ENTRIES SUPPLIED START

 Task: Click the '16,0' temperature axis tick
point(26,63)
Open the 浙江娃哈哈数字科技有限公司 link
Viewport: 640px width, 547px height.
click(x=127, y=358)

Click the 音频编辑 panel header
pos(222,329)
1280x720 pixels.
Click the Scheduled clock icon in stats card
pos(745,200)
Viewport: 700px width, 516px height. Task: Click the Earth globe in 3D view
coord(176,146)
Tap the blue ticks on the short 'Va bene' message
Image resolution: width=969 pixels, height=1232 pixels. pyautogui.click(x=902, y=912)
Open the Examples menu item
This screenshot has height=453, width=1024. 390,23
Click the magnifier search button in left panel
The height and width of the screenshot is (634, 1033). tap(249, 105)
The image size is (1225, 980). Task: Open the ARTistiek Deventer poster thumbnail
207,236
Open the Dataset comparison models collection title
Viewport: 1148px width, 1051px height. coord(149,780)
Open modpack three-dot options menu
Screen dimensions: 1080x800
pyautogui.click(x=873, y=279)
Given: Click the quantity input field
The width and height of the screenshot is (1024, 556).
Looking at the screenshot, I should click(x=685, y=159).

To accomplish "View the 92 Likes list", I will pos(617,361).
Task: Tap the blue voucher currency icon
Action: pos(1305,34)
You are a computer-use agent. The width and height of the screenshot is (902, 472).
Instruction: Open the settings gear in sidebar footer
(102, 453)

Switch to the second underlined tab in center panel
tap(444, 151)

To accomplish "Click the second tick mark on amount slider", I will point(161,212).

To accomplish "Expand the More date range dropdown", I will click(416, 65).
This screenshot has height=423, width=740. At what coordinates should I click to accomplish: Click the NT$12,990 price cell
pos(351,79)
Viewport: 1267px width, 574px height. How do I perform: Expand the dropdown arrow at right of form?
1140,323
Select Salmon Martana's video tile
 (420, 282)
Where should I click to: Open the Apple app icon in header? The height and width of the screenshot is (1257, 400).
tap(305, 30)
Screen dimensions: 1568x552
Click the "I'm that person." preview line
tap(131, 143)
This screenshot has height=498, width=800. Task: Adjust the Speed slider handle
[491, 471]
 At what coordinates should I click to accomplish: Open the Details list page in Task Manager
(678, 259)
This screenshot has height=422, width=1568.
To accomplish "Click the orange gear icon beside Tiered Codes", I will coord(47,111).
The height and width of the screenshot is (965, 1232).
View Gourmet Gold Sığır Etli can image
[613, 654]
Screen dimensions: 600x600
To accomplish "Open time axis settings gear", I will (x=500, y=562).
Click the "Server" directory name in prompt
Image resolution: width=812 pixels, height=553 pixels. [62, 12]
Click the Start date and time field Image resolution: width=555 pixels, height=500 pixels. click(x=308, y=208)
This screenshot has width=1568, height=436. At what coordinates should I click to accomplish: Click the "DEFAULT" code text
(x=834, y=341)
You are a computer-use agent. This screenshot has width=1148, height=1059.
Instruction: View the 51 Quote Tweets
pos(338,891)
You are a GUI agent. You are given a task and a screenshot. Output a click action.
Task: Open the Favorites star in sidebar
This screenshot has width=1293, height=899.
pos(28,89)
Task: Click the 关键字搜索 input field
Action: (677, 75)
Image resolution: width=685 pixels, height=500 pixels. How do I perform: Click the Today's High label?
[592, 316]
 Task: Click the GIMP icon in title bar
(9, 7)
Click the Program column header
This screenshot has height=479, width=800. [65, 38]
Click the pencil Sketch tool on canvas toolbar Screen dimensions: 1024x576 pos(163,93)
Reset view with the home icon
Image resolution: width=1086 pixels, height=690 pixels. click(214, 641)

ENTRIES SUPPLIED END

▸ **WHAT IS BEING ASKED**
The lines to copy run from the one containing "Click the Start" through the last line above. Copy them exactly and include nothing else.

▸ **SOLUTION TO THE PROBLEM**
Click the Start date and time field Image resolution: width=555 pixels, height=500 pixels. click(x=308, y=208)
This screenshot has width=1568, height=436. At what coordinates should I click to accomplish: Click the "DEFAULT" code text
(x=834, y=341)
You are a computer-use agent. This screenshot has width=1148, height=1059.
Instruction: View the 51 Quote Tweets
pos(338,891)
You are a GUI agent. You are given a task and a screenshot. Output a click action.
Task: Open the Favorites star in sidebar
This screenshot has width=1293, height=899.
pos(28,89)
Task: Click the 关键字搜索 input field
Action: (677, 75)
Image resolution: width=685 pixels, height=500 pixels. How do I perform: Click the Today's High label?
[592, 316]
 Task: Click the GIMP icon in title bar
(9, 7)
Click the Program column header
This screenshot has height=479, width=800. [65, 38]
Click the pencil Sketch tool on canvas toolbar Screen dimensions: 1024x576 pos(163,93)
Reset view with the home icon
Image resolution: width=1086 pixels, height=690 pixels. click(214, 641)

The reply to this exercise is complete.